BILIARY atresia is a rare congenital condition resulting in inflamed and blocked bile ducts. This blockage prevents bile from being transported from the liver to the gall bladder. Consequently, bile builds up in the liver and begins to destroy the hepatocytes, leading to cirrhosis. With no cure, this disease is the most common reason for children to require a liver transplant.
However, an innovative team of scientists from Cincinnati Children’s®, Ohio, USA, aimed to change this. The liver experts took a unique approach to understand biliary atresia using organoids. Organoids are multicellular tissue that mimics the corresponding organ that, in this instance, was the bile duct. The team developed organoids from liver biopsies and were able to study this disease in vitro. This technique was helpful as other methods such as mouse models do not paint as accurate of a picture.
Following the creation of the organoids, the team compared the diseased organoid to a healthy organoid and successfully detected structural differences between the cells that create the bile duct. The ordinary appearance of biliary organoids is spherical with finger-like projections that point into the centre of the sphere. However, in diseased organoids, the cells form haphazard linings, and the projections point outwards. This resulted in gaps between the cells, resulting in bile acids leaking into the duct wall, which was the culprit of the inflammation.
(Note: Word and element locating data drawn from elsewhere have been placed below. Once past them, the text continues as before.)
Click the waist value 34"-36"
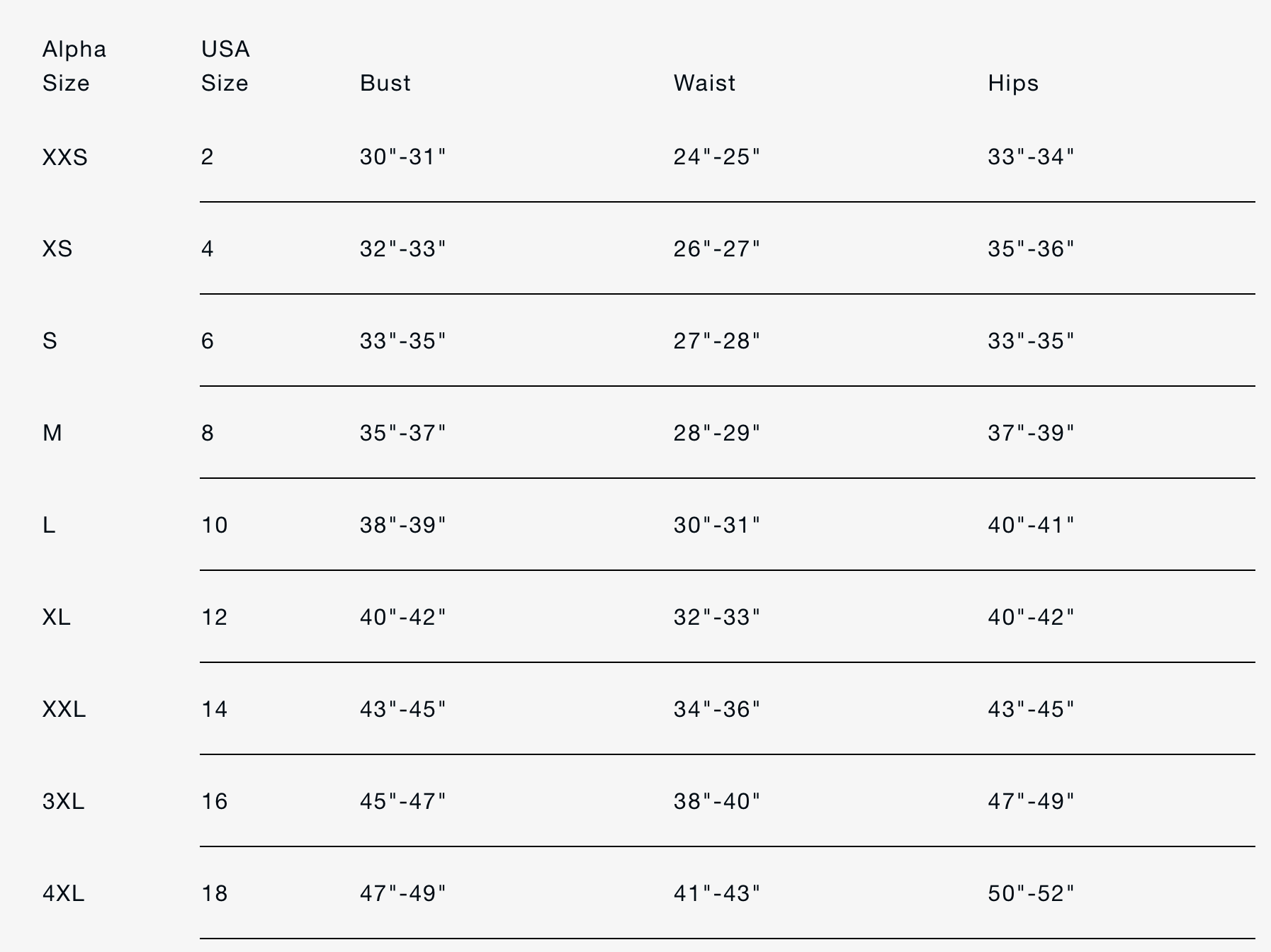1271x952 pixels. click(x=717, y=709)
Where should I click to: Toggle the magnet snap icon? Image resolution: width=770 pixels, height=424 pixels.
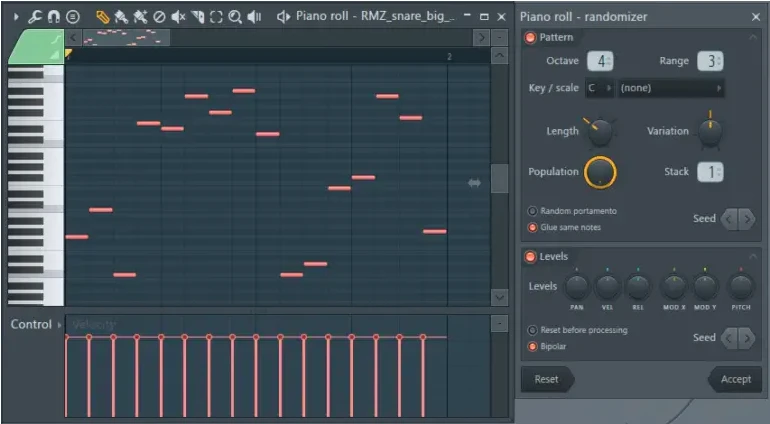[53, 16]
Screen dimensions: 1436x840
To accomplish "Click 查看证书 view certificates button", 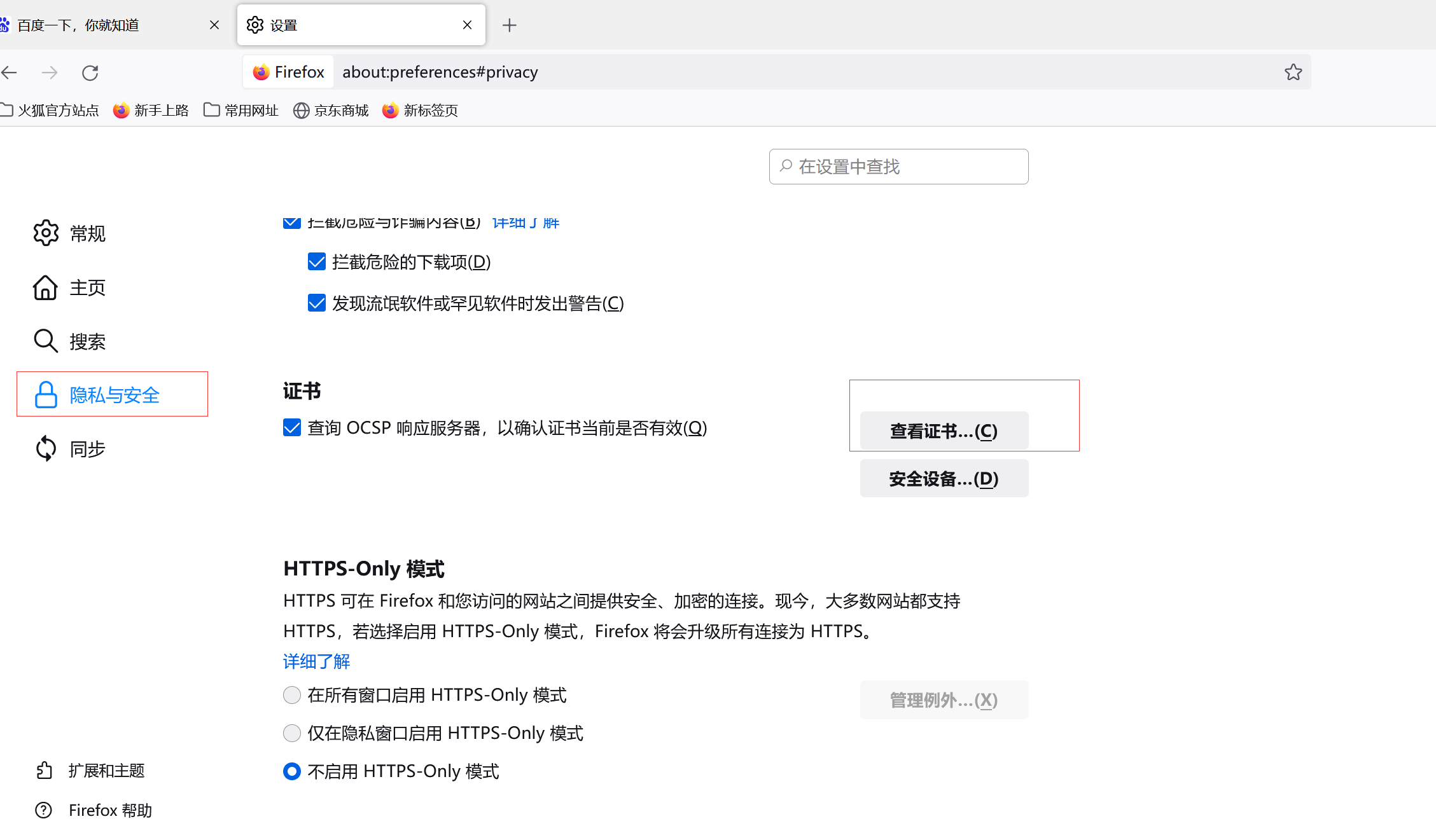I will 944,431.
By using biliary organoids, the liver specialists were able to find that this leakage was responsible for biliary atresia progression. The next steps for the team were to understand why the cells looked different. The scientists discovered this might be due to the cell signalling involving epidermal growth factor (EGF) and fibroblast growth factor 2 (FGF2). The study found that when the biliary organoids were treated with EGF and FGF2, the structure of the cells was akin to healthy cells proving the role of the signalling pathway in the development of biliary atresia.
This incredible discovery has resulted in additional questions such as whether there are existing drugs that can activate EGF and FGF2 in bile ducts and what the next steps would be for using this discovery to treat this fatal condition.